Sclerotic changes noted in the anterior left temporal bone with evidence of transosseous extension of tumour better seen on the MRI.

MRI

mri

5.8 (AP) x 3.4 (Tran) x 2.9 (cc) cm rim-enhancing mass within the anterior inferior left temporal fossa which appears to have a dural tail extending along the surface of Meckel's cave, suggesting that this is an extra-axial dural-based mass with probable intra-axial extension in the left temporal lobe. The mass demonstrates heterogenous predominantly isointense signal on T2 weighted imaging and is mildly hypointense on T1 weighted imaging. There is some reduced diffusion within the within the solidly enhancing components of the mass, compatible with hypercellular tumour. Transosseous extension of enhancement into the infratemporal fossa and into the deep aspect of the temporalis muscle with bony changes better seen on the CT. Scattered punctate foci of susceptibility artifact consistent with haemorrhage.

Associated vasogenic oedema and mass effect with deviation of the left middle cerebral artery anteriorly, minimal effacement of the left lateral ventricle and unchanged minimal midline shift to the right by approximately 5 mm with slight compression of the left cerebral peduncle and minimal left uncal herniation.

Pathology

pathology

Micrographs A-C: Left temporal lobe tumour. Primitive-appearing blue cell neoplasm, large areas of necrosis, and fragments of brain parenchyma. Neoplastic cells have round to angulated, pleomorphic, hyperchromatic nuclei associated with scant amounts of cytoplasm and are arranged in sheets. There are numerous mitoses. 

C: Left temporal lobe tumour staining positively for MPO.

D: Left temporal lobe tumour staining positively for CD 117. 

E. Sections of cancellous left temporal bone bone show deposits of primitive appearing small blue cell neoplasm in the marrow space, morphologically similar, with features of remodelling.

F. Sections of skeletal (left temporalis) muscle and connective tissue show similar morphology to the myeloid sarcoma in the left temporal lobe. MPO immunohistochemistry is diffusely positive in infiltrating cells.

Immunohistochemical stains:

Case Discussion

Myeloid sarcoma (MS), or granulocytic sarcoma, is a tumoural lesion consisting of immature myeloid cells, mainly myeloblasts of granulocytic series - representing a focal accumulation of leukaemic cells.

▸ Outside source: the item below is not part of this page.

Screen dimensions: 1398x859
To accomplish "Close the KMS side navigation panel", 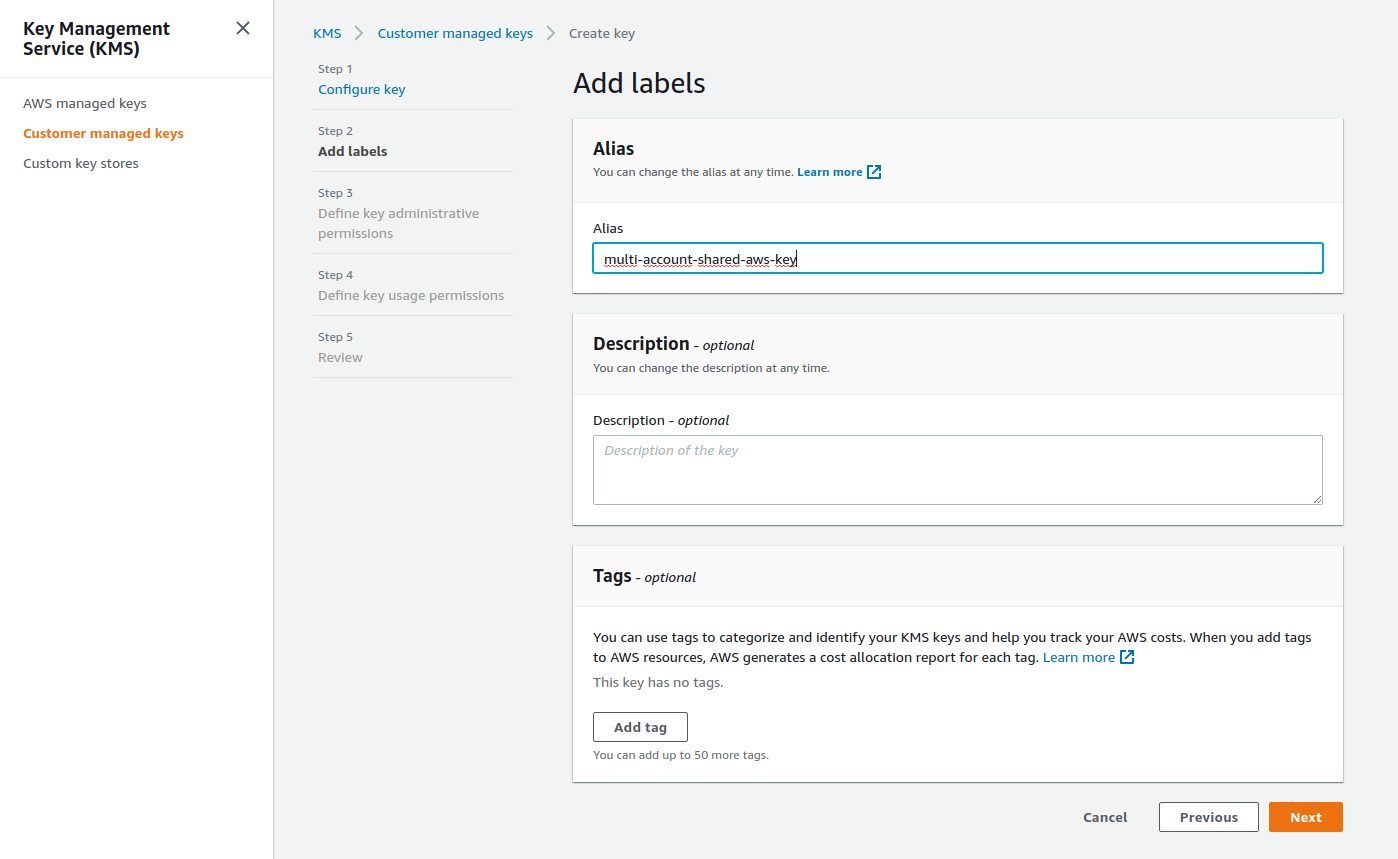I will [x=243, y=28].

Also known as chloroma due to its green colour attributed to the enzyme myeloperoxidase (MPO) 1.

Sites of isolated myeloid sarcoma include lymph nodes, bone, periosteum and soft tissues, and less commonly the orbit, epidural brain/spine, mediastinum, intestine, uterus, and ovary 2-6.

Myeloid sarcoma is detected simultaneously with the diagnosis of AML in 1% of cases 7 or during the course of the disease, and also at relapses after allogeneic stem cell transplantation. 

Four different patterns of myeloid sarcoma development in AML patients:

  • during the active phase of leukaemia
  • concurrently with known chronic myeloproliferative disorders
  • manifesting as relapse after months or years after clinical remission of AML, particularly after bone marrow transplantation
  • preceding the AML diagnosis and may be detected in previously healthy patients who have a normal peripheral blood cell count and who have no blast infiltration in the bone marrow 8

Less commonly myeloid sarcoma is associated with myelodysplastic syndrome, chronic myeloid leukaemia and other myeloproliferative diseases.

The key components to the diagnosis, in this case, are the clinical history of AML, extra-axial location and cellular appearance of the tumour on diffusion-weighted and post-contrast imaging and histological positive stains for myeloperoxidase (MPO) and CD117 which differentiates it from other small round blue cell tumours such as Ewing sarcoma.

The current treatment recommendation for isolated myeloid sarcoma and myeloid sarcoma occurring in AML patients is AML-type chemotherapy 9.